▶ _ASSIGNMENT_: Sift the material for lines containing "will", and return them.

------ RECORD EXCERPTS ------

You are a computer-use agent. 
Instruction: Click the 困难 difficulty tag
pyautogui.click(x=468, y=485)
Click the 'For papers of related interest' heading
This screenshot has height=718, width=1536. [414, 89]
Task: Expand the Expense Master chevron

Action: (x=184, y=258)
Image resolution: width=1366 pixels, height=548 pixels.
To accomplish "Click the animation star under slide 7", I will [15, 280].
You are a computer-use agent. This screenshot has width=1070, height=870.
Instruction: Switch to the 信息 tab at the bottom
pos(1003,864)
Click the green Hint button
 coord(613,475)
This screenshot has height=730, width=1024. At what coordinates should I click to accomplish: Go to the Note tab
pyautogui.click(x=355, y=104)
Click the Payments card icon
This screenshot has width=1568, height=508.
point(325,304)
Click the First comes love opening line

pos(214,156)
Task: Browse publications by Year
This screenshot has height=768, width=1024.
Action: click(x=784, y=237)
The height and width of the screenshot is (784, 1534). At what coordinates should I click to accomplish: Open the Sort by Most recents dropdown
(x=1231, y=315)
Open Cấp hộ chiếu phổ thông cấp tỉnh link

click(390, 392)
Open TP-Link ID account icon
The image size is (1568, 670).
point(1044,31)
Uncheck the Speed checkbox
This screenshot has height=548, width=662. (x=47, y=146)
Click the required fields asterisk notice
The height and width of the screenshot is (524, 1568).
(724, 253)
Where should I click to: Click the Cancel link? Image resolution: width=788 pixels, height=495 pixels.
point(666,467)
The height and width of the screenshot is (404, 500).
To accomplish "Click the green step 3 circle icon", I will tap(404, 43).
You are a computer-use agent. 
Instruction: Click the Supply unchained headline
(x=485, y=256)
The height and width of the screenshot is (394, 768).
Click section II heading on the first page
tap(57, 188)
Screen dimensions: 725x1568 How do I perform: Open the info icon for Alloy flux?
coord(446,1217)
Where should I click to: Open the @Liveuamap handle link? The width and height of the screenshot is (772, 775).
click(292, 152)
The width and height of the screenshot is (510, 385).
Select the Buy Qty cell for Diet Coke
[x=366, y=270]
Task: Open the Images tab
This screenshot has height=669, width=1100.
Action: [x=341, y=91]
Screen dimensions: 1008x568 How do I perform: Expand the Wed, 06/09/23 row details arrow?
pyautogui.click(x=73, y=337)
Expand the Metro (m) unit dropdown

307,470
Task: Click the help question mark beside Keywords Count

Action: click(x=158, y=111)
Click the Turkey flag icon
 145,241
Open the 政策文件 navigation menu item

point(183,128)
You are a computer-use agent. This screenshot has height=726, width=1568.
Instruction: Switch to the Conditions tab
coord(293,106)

------

▶ _THE ANSWER_:
To accomplish "Click the animation star under slide 7", I will [15, 280].
To accomplish "Click the green step 3 circle icon", I will tap(404, 43).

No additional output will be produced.